How Dundee United are using Steven Fletcher to survive relegation, direct stats, tactical tweak, goal target
Steven Bradely gave the home side a deserved first-half lead, but it could and really should have been more. Livi’s profligacy allowed Jim Goodwin to make the necessary changes, which helped them earn what could be a valuable point with the new manager admitting he got it wrong with his system in the first half.
The Goodwin-era at Tannadice is only be 180 minutes old, so early conclusions come with the caveat of small sample size. Yet, there have been early notable signs. There has been a tactical flexibility, with the ex-Abedeen boss making a key system switch to 4-2-3-1 in the Livingston draw. But it has been more around the purpose and attitude of the side. There is an increased aggression in how they approach games and they appear to be going down the direct route for survival.

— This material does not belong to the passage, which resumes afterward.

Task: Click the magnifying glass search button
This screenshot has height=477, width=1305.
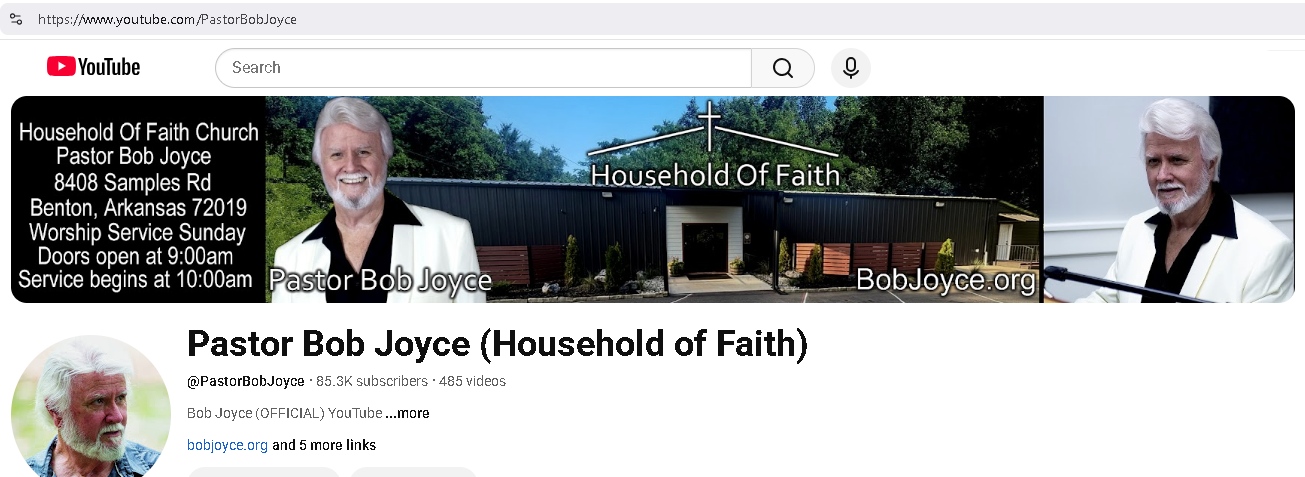Action: [783, 68]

Take the loss at home to Aberdeen at the weekend. While they may have been beaten 3-1, they put in an impressive first-half performance. Steven Fletcher is the team's focal point and United made sure to make use of him. This season he averages 16.83 aerial duels per 90 minutes in the Premiership. After all, he is excellent in the air. Over the years he has cultivated a fine leap, hang time and the ability to bring others into play expertly. His success rate in the air is 53 per cent.
Against Aberdeen he was involved in 38 aerial duels. At Livingston it was 29. Of those 67 across two games, he won 38. A hugely impressive 56.7 per cent, a figure centre-backs would be proud of. If it’s the case of Goodwin encouraging his team to hit Fletcher and play off the former Scotland and Hibs star, it makes sense. United 63 and 60 long passes in their previous two matches, above their season average of 53.93.
Ahead of the Livi game, Goodwin spoke about the 35-year-old forward. “If we can keep Fletch getting into those areas and keep supplying him then I am convinced he will score half-a-dozen goals between now and the end of the season,” he said.
Despite only one goal in his last 12, Fletcher brings so much to the team as an attacking platform. The onus is on Goodwin to get players into the final third and close to him. That is how he will thrive. Crosses coming in from wide which he can attack and players getting beyond him or combining with him centrally.
There was encouragement on that end against Aberdeen, with United peppering the Dons’ box at times with crosses. Their 27 was far above their league average of 16.79. A switch in the second half to a 4-2-3-1 could help. Full-back Aziz Behich pushed up on the left wing and gave United more thrust and penetration out wide. They now also have the promising Kai Fotheringham and Goodwin also knows the danger Jamie McGrath possesses from a central attacking position.
United are not in action until they welcome another of Goodwin’s former clubs, St Mirren, to Tannadice on March 18. Plenty of time to finesse the best tactic to survive.